The results of the combined investigations were recommendations to the National Guard and Fort Chaffee on methods for reducing the risk of transmission of tick-borne diseases and obtaining a better understanding of the risks of transmission of tick-borne diseases via blood transfusion. This one investigation, however, tapped all available epidemiological resources in Iowa for its duration. It illustrates how outbreaks within an individual state can quickly become a challenge at the national level as well.

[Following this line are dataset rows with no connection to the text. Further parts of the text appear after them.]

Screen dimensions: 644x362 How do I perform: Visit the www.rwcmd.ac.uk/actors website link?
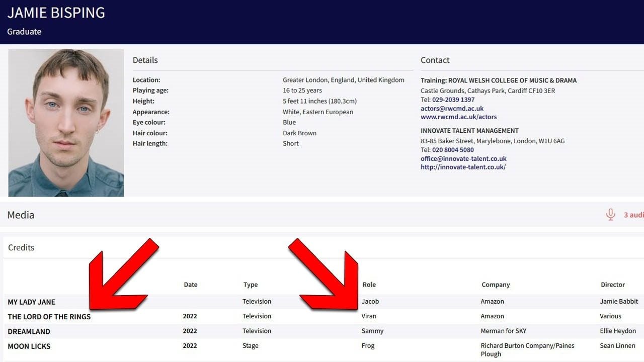[458, 117]
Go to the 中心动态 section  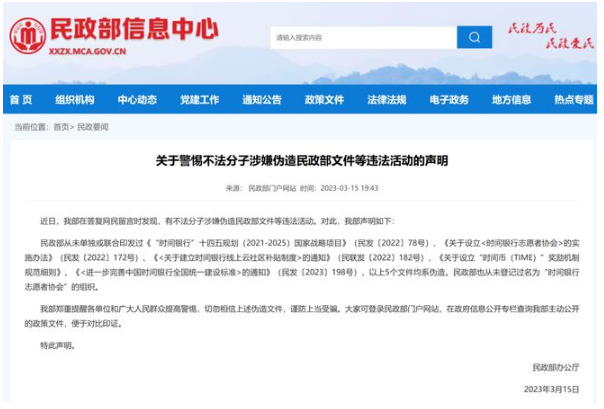coord(137,100)
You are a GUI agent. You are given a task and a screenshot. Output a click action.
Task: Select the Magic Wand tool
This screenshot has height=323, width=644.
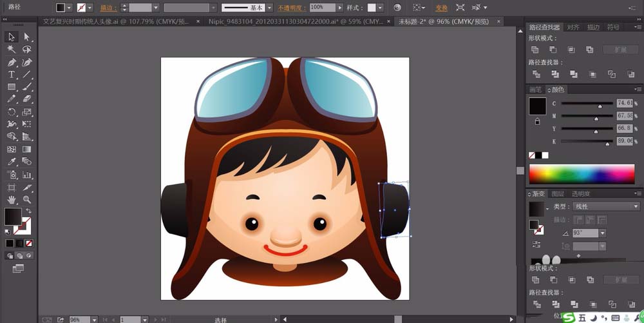12,49
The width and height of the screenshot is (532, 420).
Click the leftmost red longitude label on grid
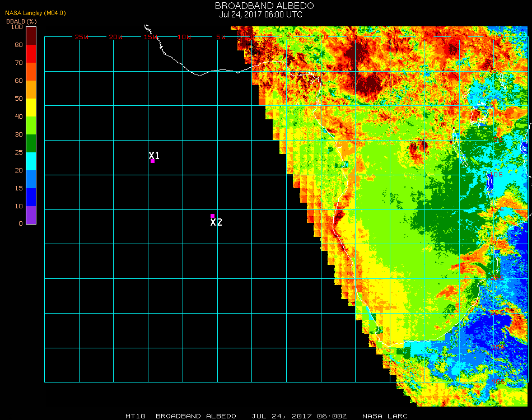[x=82, y=37]
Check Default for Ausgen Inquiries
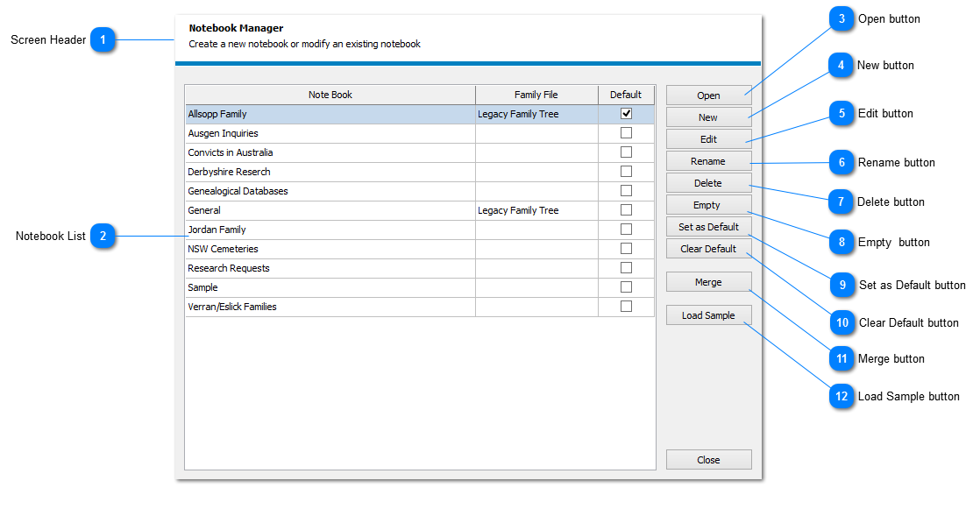The width and height of the screenshot is (980, 516). coord(626,132)
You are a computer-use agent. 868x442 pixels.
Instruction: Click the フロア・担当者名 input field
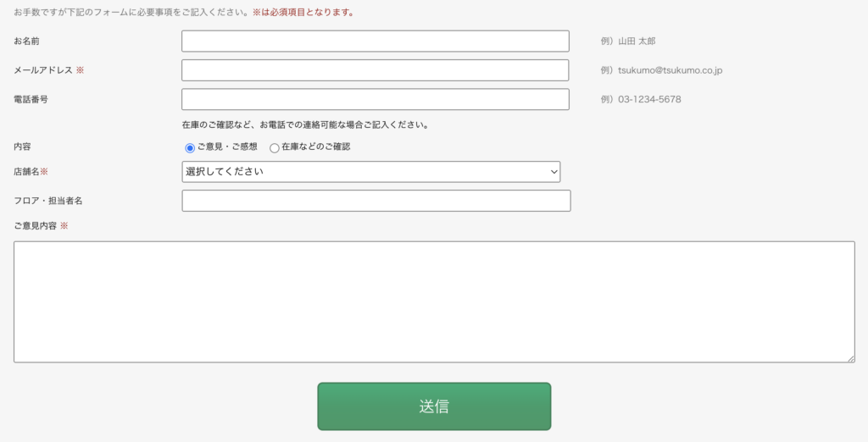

To ensure that state-level responses to outbreaks of illness are adequate, appropriate, timely, and efficient, surveillance systems for diseases of public health importance must be in place. There need to be adequate resources at the local, state, national, and, occasionally, international levels to respond to and investigate these outbreaks. The needed resources include both adequately trained personnel and resources such as computers, laboratory testing reagents, and environmental monitors. When all of these components come together, the state can be assured that it has the best ability to identify, investigate, and address problems affecting the public’s health.


, M.D., M.P.H.

Director, Infectious Disease Epidemiology Program, West Virginia Bureau for Public Health

The local public health department’s role in an outbreak investigation is vital. It is most often the agency charged with maintaining surveillance systems that detects outbreaks and that receives the first call for a response when an outbreak occurs. In most outbreaks, the best opportunity for collection of epidemiological data and laboratory specimens as well as for applicable environmental investigations is in the first few hours to days of the outbreak. These become critical roles of the local health department, for on-site state and federal involvement is often, at a minimum, 1 to 2 days away.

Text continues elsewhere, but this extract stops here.